Definitely the team — our team is so cool, so good. We all love being around each other and working together. Nepotism has actually worked well for us; there are so many friends and family of family working with us. Everyone works their tails off. It’s an inspiring atmosphere. Our vendors and customers are also awesome. We have these amazingly powerful relationships on all sides of our business! My wife and I flew out to Virginia Beach for a wedding of a customer’s daughter. He used to coach at Norfolk State University. We’ve always stayed friends, even after. We use the PRO in PROLOOK to remind us to up our game in all manners … we are definitely PRO-PEOPLE!
Definitely a morning workout. My dad always said to get a good sweat going every single day. I love that idea. Right now my wife and I love Orange Theory Fitness. It’s the 7:15 a.m. class if you are interested in joining. *winks*
I like to go to dinner with my wife, Jane, who is also our chief brand officer — she is always so damn good at laying it all out and seeing through a problem to the solution.

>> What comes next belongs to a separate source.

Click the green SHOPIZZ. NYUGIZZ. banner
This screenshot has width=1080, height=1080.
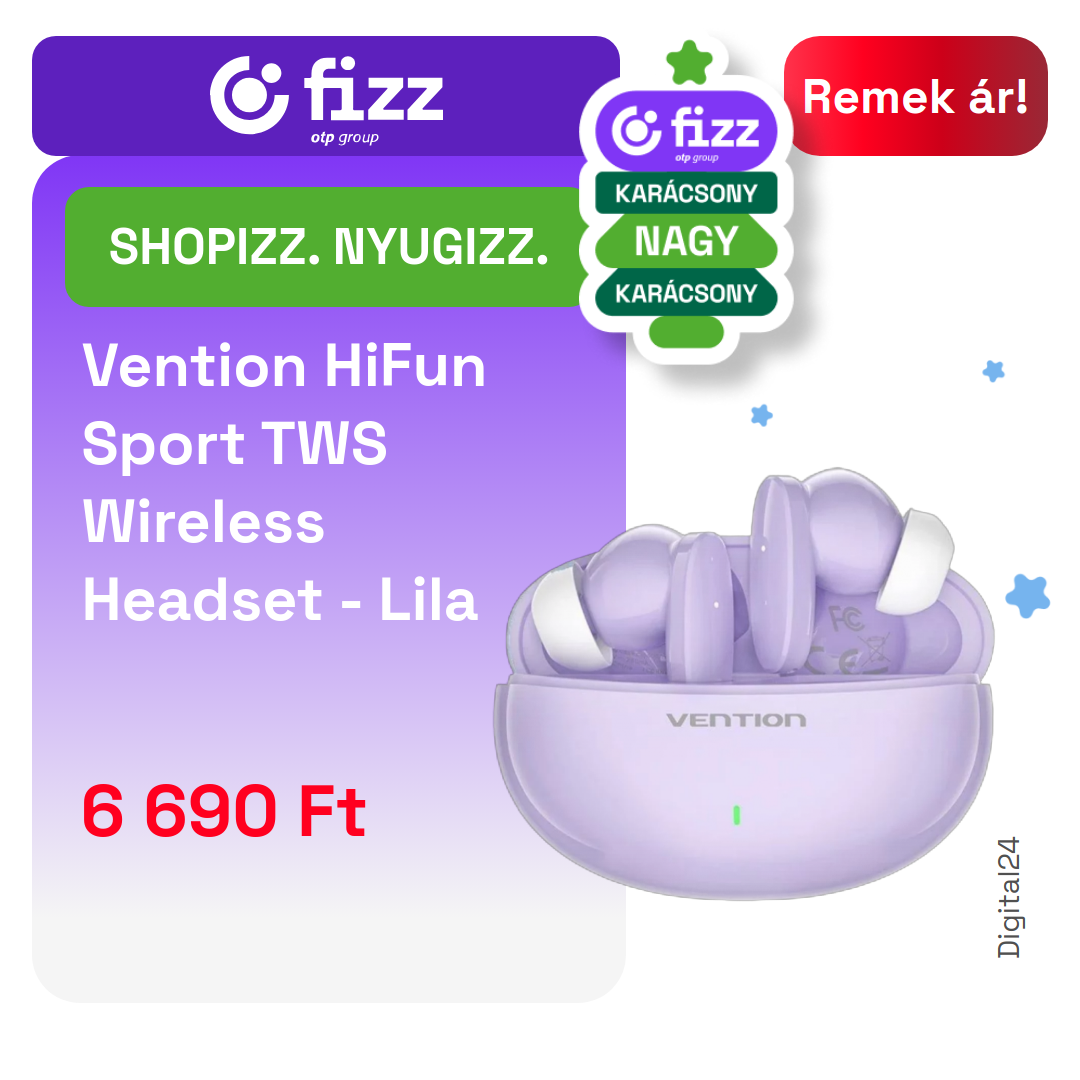pos(328,247)
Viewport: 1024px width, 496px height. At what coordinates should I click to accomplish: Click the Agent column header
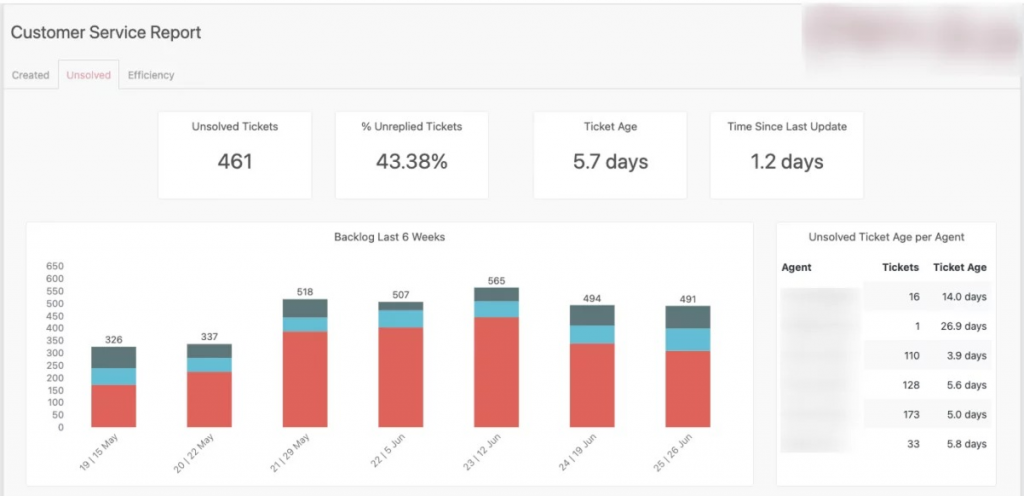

I’m an Uggs guy. I have a pair of slippers I wear at home and I have to take them everywhere with me in the winter.
GIVES ME CHILLS
I love Rich Roll … so good! (The Rich Roll Podcast and author of multiple books.) Adam Grant, Tim Ferriss or Malcom Gladwell books are always inspiring and thoughtful.
MEETING THE COOL KIDS
I have a surf group with about 10 other business leaders that Ryan Napierski (president and CEO of NuSkin) and I put together. We go surfing twice a year to be with each other and help think through different business issues we are each having.
STAY WINTRY COOL
A favorite winter activity is definitely skiing. I was a ski instructor at SUU to help pay for school. We will make an ice skating rink in our front yard once in a while if the winter is cold enough. That’s really fun!
Figure it out. Approach it like a battle. I love the Ulysses S. Grant quote, “The art of war is simple enough. Find out where your enemy is. Get at him as soon as you can. Strike him as hard as you can, and keep moving on.” The problem is the enemy.